▶ TASKS TO PERFORM
(a) List the phone apps that the Pinterest essay below names.
(b) Say whether each statement agrees with the Pinterest essay below. Answer yes or no for each, and quote the words from the essay that decide it.
(i) The writer picked up the phone before getting out of bed.
(ii) The writer made a first board after signing up.
(iii) The writer woke up with a slower heartbeat than usual.
(c) Use the Pinterest essay below to answer these questions.
(i) On what night did the possible symptom happen?
(ii) According to the ambitious voice, who is on Pinterest?
(iii) What did the writer vow not to get addicted to?

▶ READING TEXT

I had what might have been a symptom last month.
It happened the night I created a Pinterest account. Pinterest is not inherently scary. At least it shouldn’t be. It’s just one more thing. One more place where there are a lot of eyeballs — which of course I want directed at my stuff. One more place where I have to make new friends. One more place where I don’t really know how to act or what to say.
I woke up that morning after signing up with Pinterest (and creating my first board) with my heart beating faster than usual. This is silly, I thought. If Pinterest is going to stress you out, I counseled my Inner Type A, just don’t do it. No, no, said the ambitious one, this is where the women are, your target audience, you have to have a presence here. The voices battled and prattled on.
I put both feet on the floor next to my bed before I picked up my phone. I had vowed not to be one of those people who check their phone before they get out of bed. I would not get addicted to Twitter. I would make sure I was sitting up, with my feet out of bed before I slid one thumb to the Twitter, FB or email apps on my phone.

▶ EXTRACTED DATA

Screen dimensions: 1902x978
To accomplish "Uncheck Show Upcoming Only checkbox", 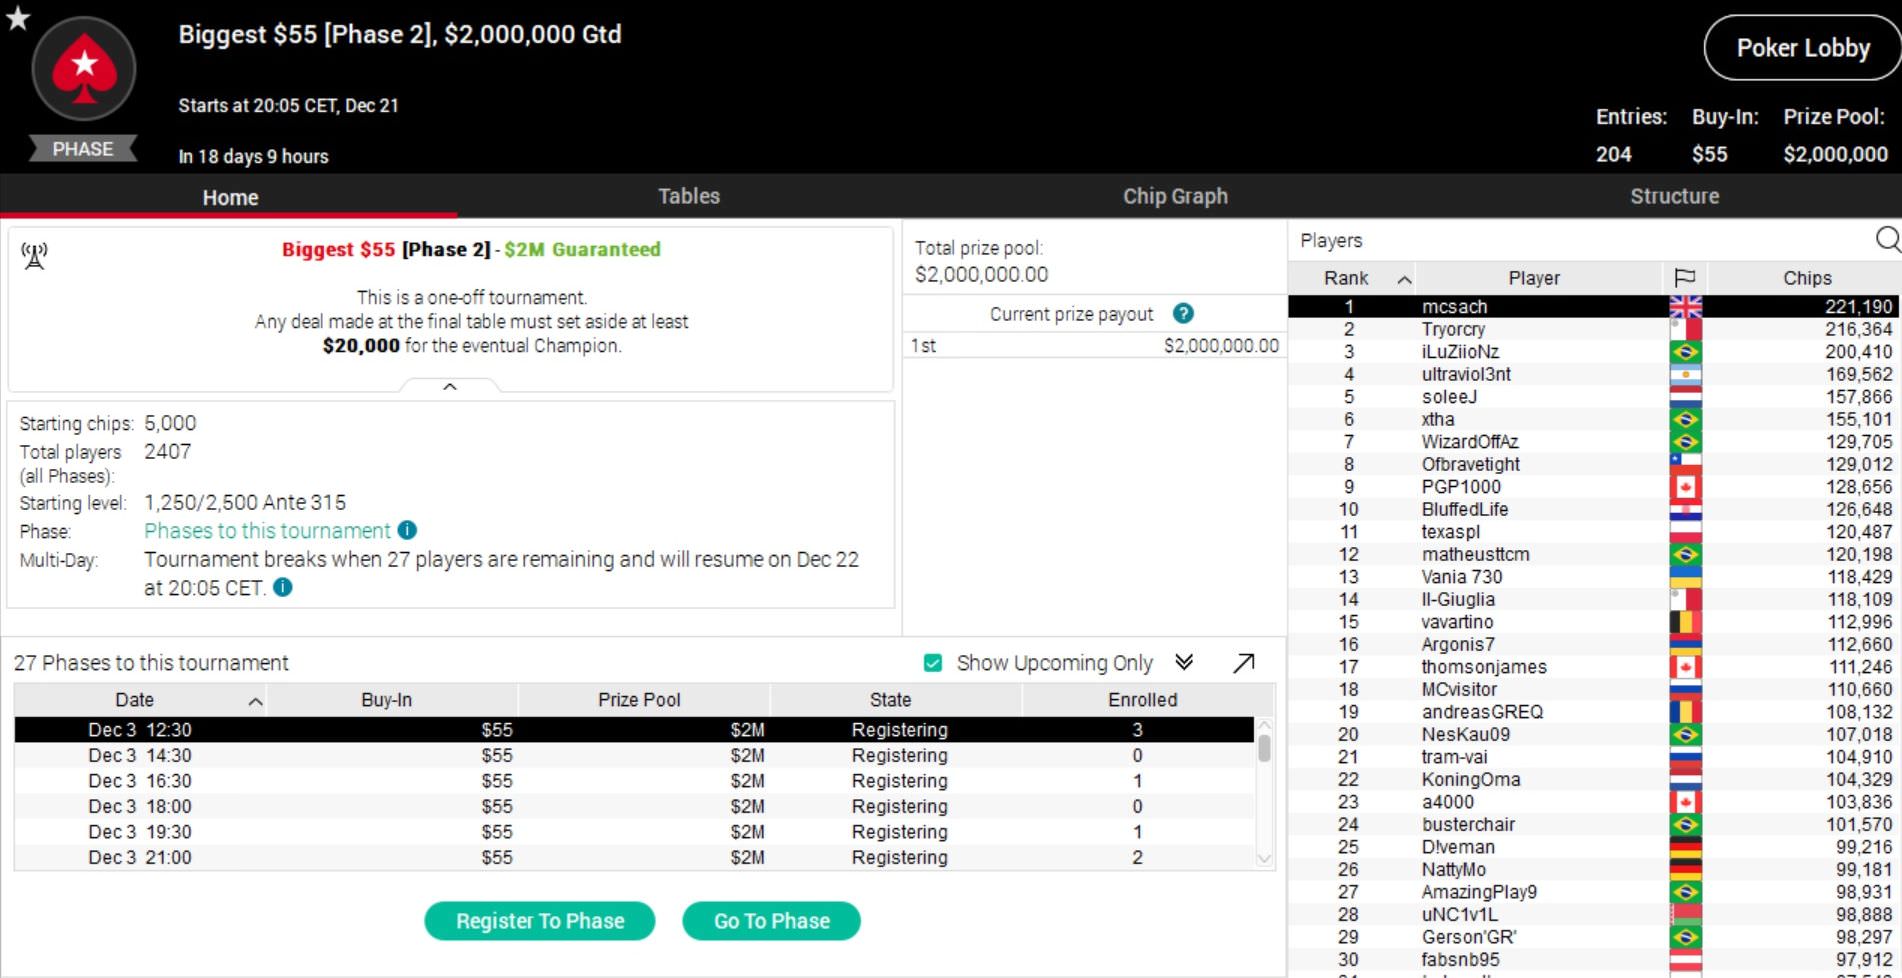I will (x=933, y=663).
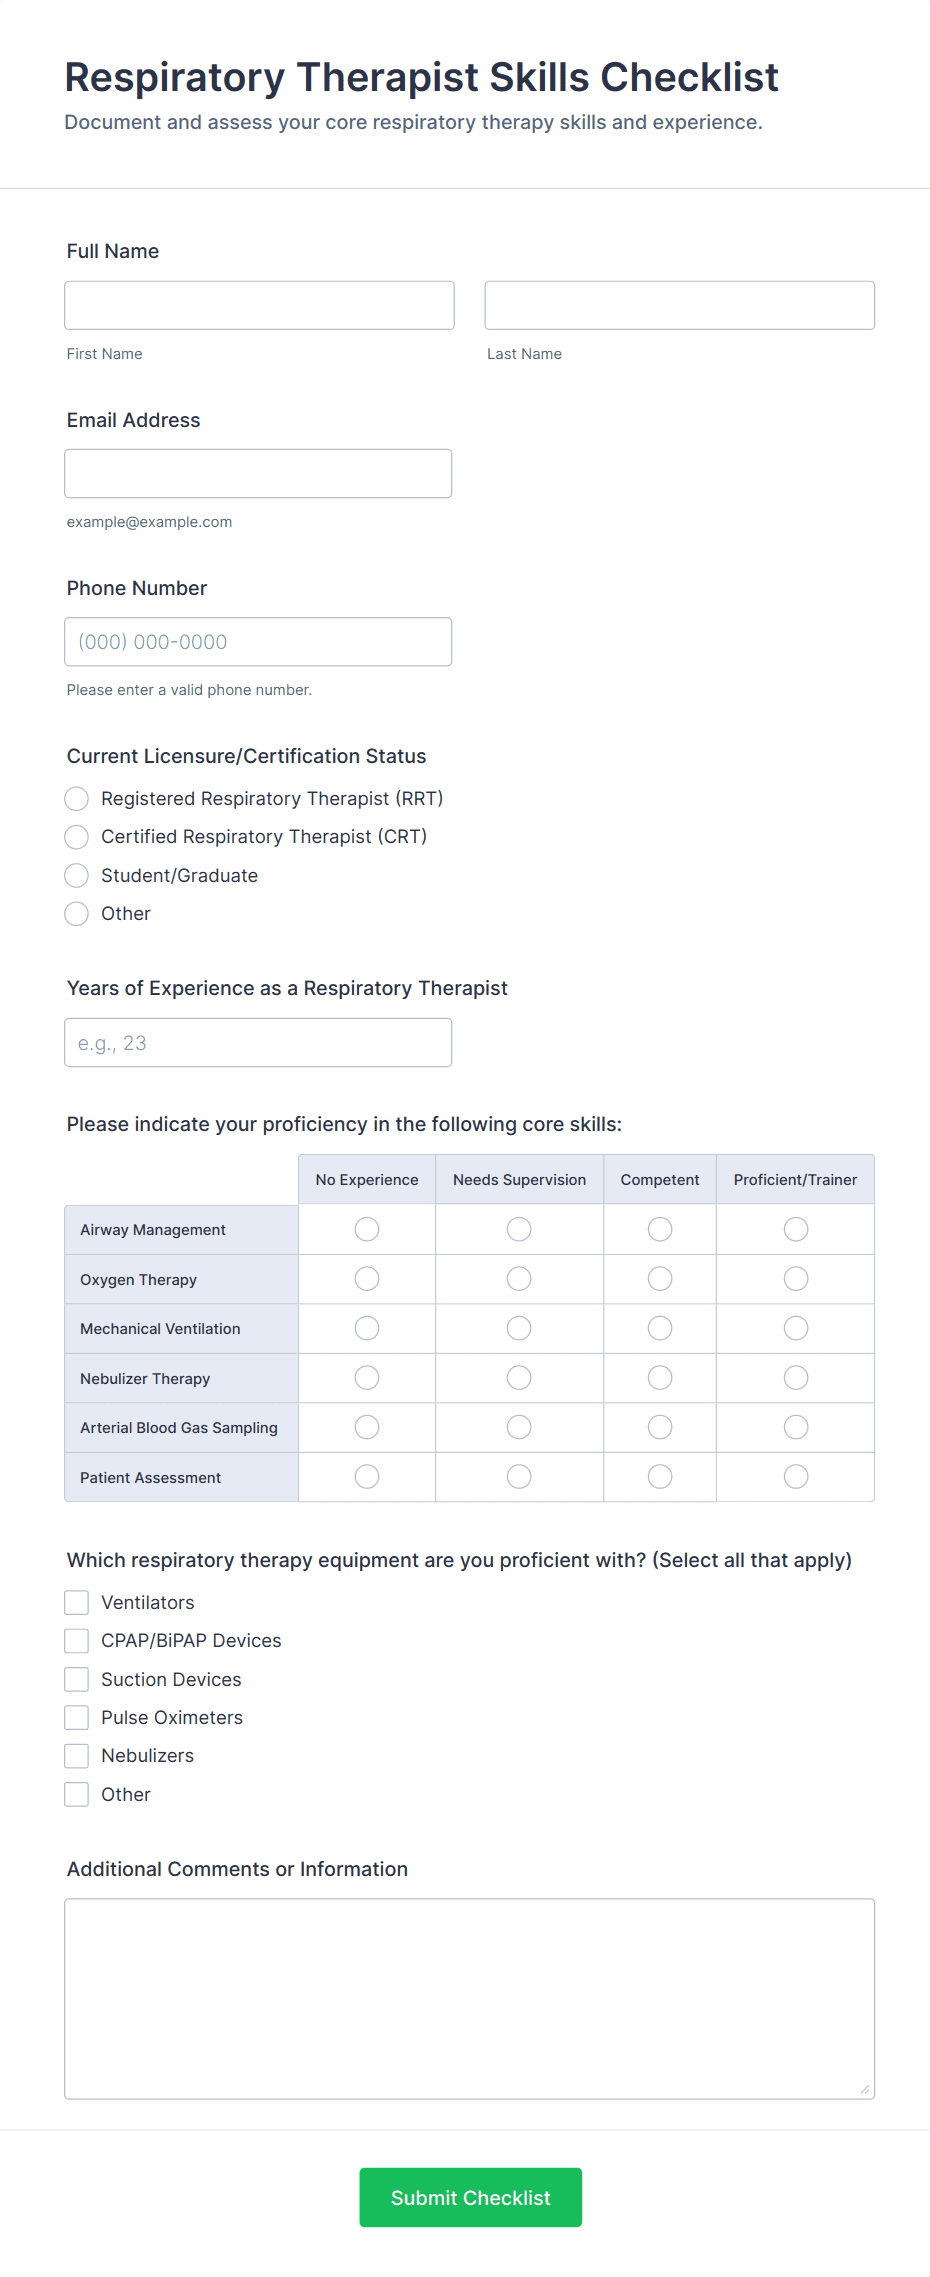Mark Arterial Blood Gas Sampling as Competent

(x=659, y=1427)
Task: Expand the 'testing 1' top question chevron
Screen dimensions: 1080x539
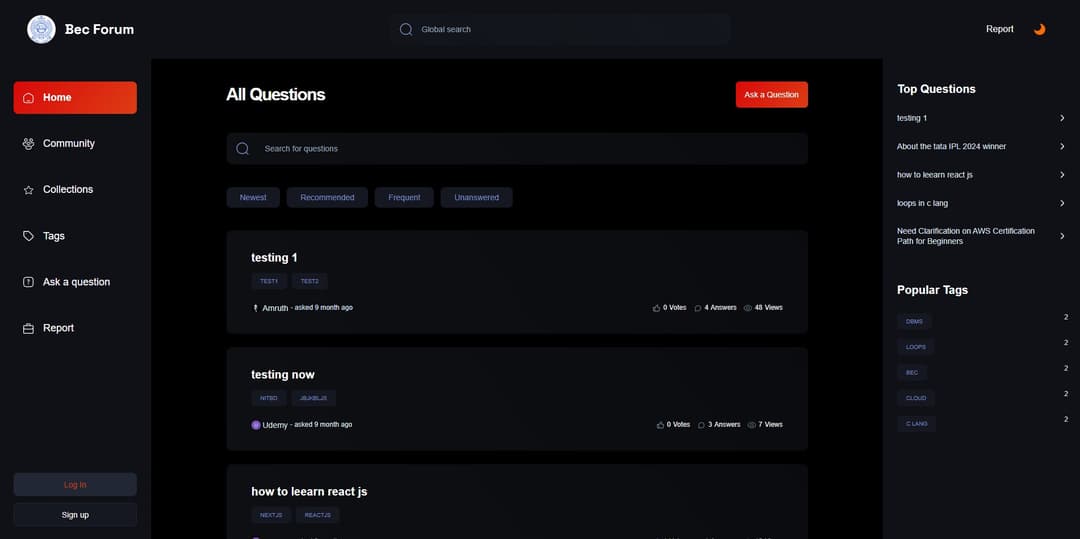Action: [x=1062, y=118]
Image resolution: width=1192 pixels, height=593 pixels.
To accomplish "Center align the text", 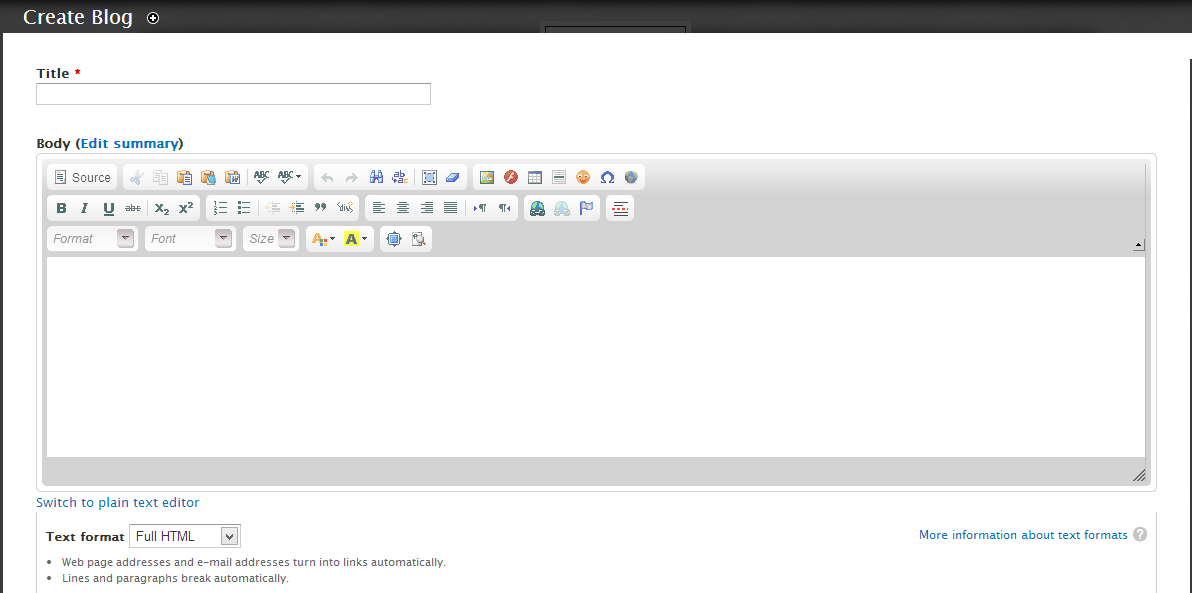I will [x=403, y=209].
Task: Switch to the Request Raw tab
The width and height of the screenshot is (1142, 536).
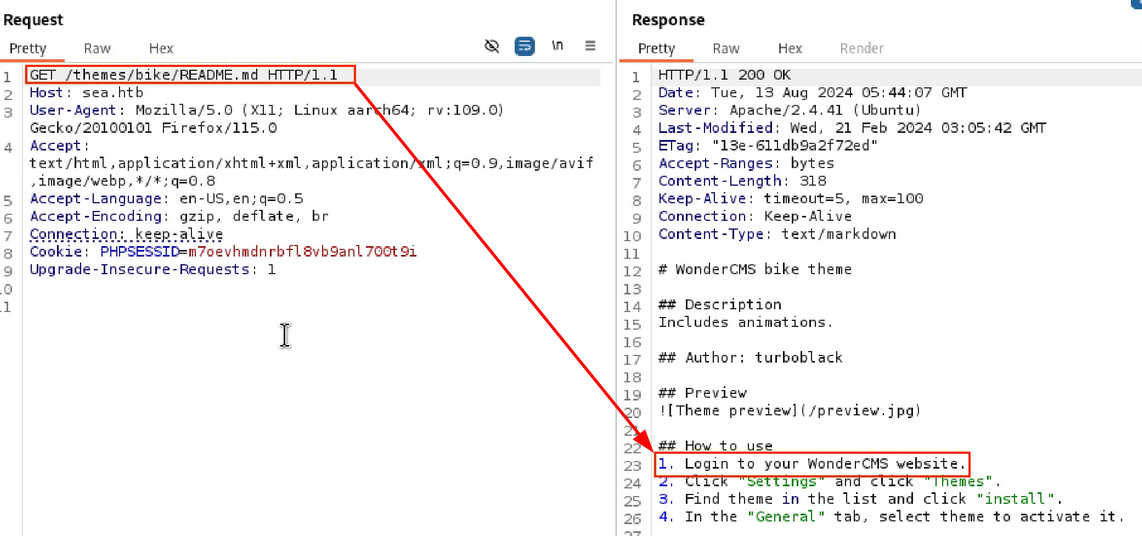Action: 97,48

▶ RESPONSE LIST
(a) Twitter, FB, email

(b)
(i) No: "I put both feet on the floor next to my bed before I picked up my phone."
(ii) Yes: "after signing up with Pinterest (and creating my first board)"
(iii) No: "with my heart beating faster than usual"

(c)
(i) The night the writer created a Pinterest account.
(ii) The women, who are the writer's target audience.
(iii) Twitter.